Pazartesi , 7 Ekim 2024

D300 ile Basel Yollarında

Nikon’un 2007 yılının Ağustos ayında yaptığı D3 ve D300 duyurusu beni fazlasıyla heyecanlandırmıştı. Her iki makineyi de Kasım ayındaki Türkiye’de düzenlenen basın toplantısında görünce heyecanım daha da arttı. Basel gezisinde hem kullanmak hem de İngilizce’de ‘Road Test’ ya da ‘Field Test’ olarak adlandırılan türde bir inceleme yapmak için elime aldığımda ise heyecanım iyice arttı. Sürekli yeni ürün inceleyen ve haftada 4-5 cihazı kutusundan çıkaran biri olarak her seferinde aynı heyecanı yaşarım: Yeni bir ürünü eline almanın getirdiği o güzel duygu.

Ancak bu sefer durum biraz farklıydı. Çok önemli bir etkinlik olan Basel Karnavalı için fotoğraf çekmeye gidiyorduk (dergimizin Genel Yayın Yönetmeni Halit Ömer Camcı ile beraber) ve bazı şeyleri riske atabilecek durumda değildik. Yeni bir makine kullanmanın getirdiği bazı şeyleri önceden kestirememe, kullanım ile ilgili bazı noktalarda alışamamış olmak ve ürün hakkında çok fazla teknik detaya hakim olamama gibi sıkıntılar vardı ortada.

Geziden sadece 3 gün önce elimize geçti fotoğraf makineleri. Halit de ben de heyecanla ürünü keşfetmeye ve fotoğraf çekmeye başladık. Ürüne alışmamız fazla uzun sürmedi çünkü her ikimiz de Nikon D70 sahibi idik. Tuşların yerleşimi, kullanım şekli ve sistematik nispeten aşina olduğumuz detaylardı.

İLK BAKIŞTA D300
D300’ü ilk gördüğümde dikkatimi çeken en önemli nokta devasa ekran oldu. 3 inç (7.62 cm) büyüklüğündeki LCD ekranın renk desteği 922.000. Ekran ve renk desteği devasa olunca çekilen fotoğraflardaki hatalar bilgisayara atmadan da rahatlıkla görülebiliyor. Hele ki benim emektar D70’in 1.8 inç’lik ekranı düşünüldüğünde 3 inç’in ne kadar büyük olduğu daha iyi anlaşılıyor.
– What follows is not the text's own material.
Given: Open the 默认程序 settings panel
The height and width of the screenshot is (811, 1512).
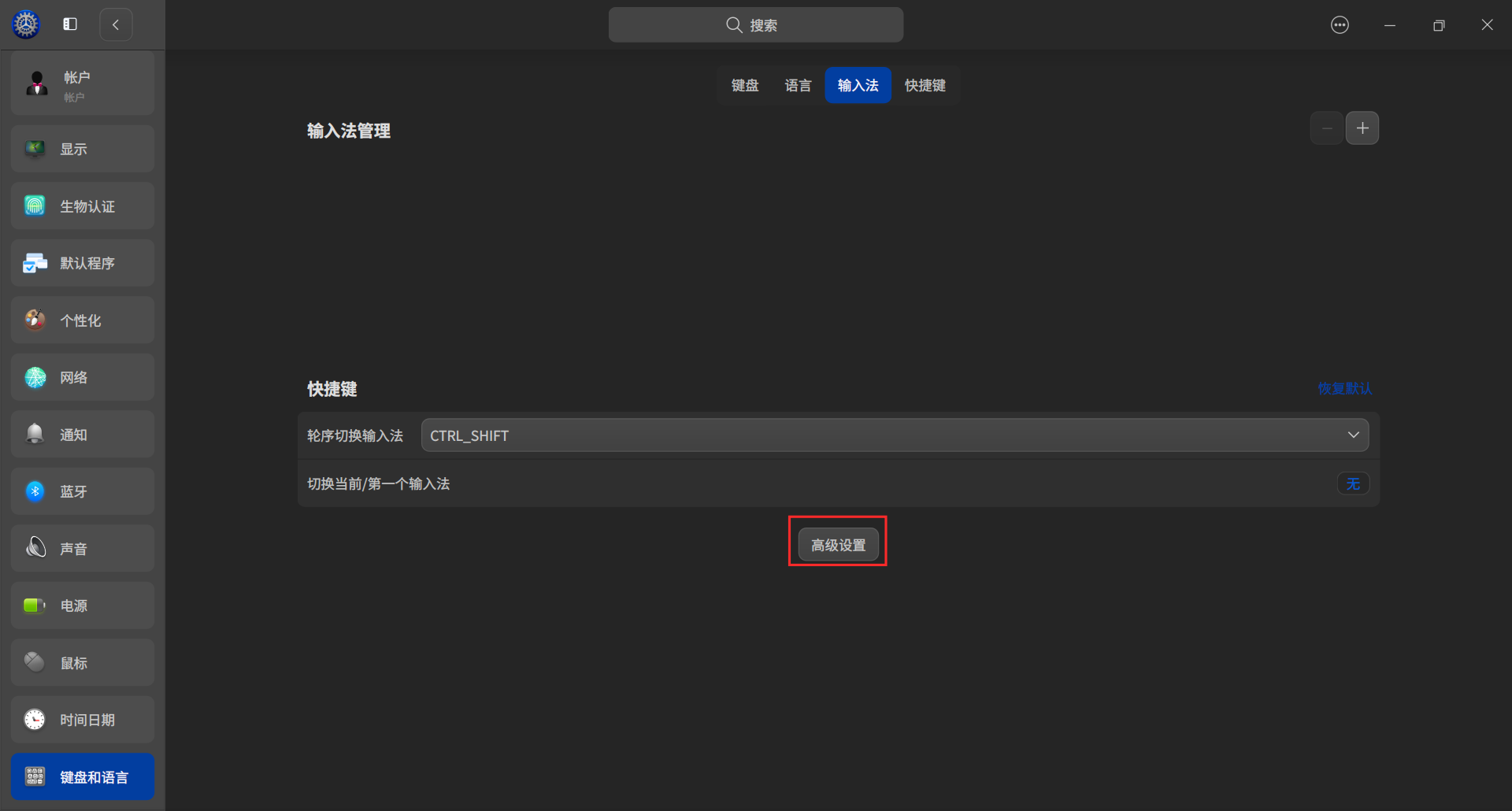Looking at the screenshot, I should point(82,262).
Genel olarak cihaza baktığımızda tasarım olarak önceki model D200’ün izlerini taşıdığını görüyoruz. Özellikle üst yüzdeki tuşların bire bir aynı kaldığını söyleyebilirim. Sadece bu tuşlara bazı ek fonksiyonlar atanmış o kadar. Arka yüzde de fazla bir değişiklik yapılmamış. Aynen D200’ün formu korunmuş. Bir iki noktada farklılıklar bulunuyor. Onun dışında aynı forma devam edilmiş. Arka yüzdeki en önemli fark D200’de 2.5 inç olan ekranın 3 inç’e çıkarılmış olması. Ayrıca Nikon ürünlerde gördüğümüz LCD ekran koruyucu plastiği D300’de de bulunuyor. Bu plastik parça LCD ekran üzerine takılıyor ve ekranın yüzünüz tarafından kirletilmesinin önüne geçiyor ki çok başarılı bulduğum küçük bir ayrıntı.

gezgindergi-nikon-d300-basel (3)

DEĞİŞİKLİKLER
Kaportada yani dış görünümde fazla bir değişiklik olmasa da kaportanın altında birçok değişikliği barındırıyor D300. Öncelikle bu ürün serisi ile beraber (D3 ve D300) Nikon da CMOS sensör kullanmaya başladı. Yaygın olarak kullanılan CCD sensörlere göre avantaj ve dezavantajları bulunan CMOS, genelde ucuz cihazlarda tercih ediliyor. Ancak son yıllarda üst seviye profesyonel dijital SLR modellerde de CMOS sensör kullanılmaya başlandı.

Bu tip ürünlerde CMOS tercih edilmesinin en önemli sebebi ise yüksek ISO değerinde bile düşük gren vermesi. Bu da daha az ışıkla daha iyi sonuç almaya sebep olduğundan önemli bir özellik olarak karşımıza çıkıyor.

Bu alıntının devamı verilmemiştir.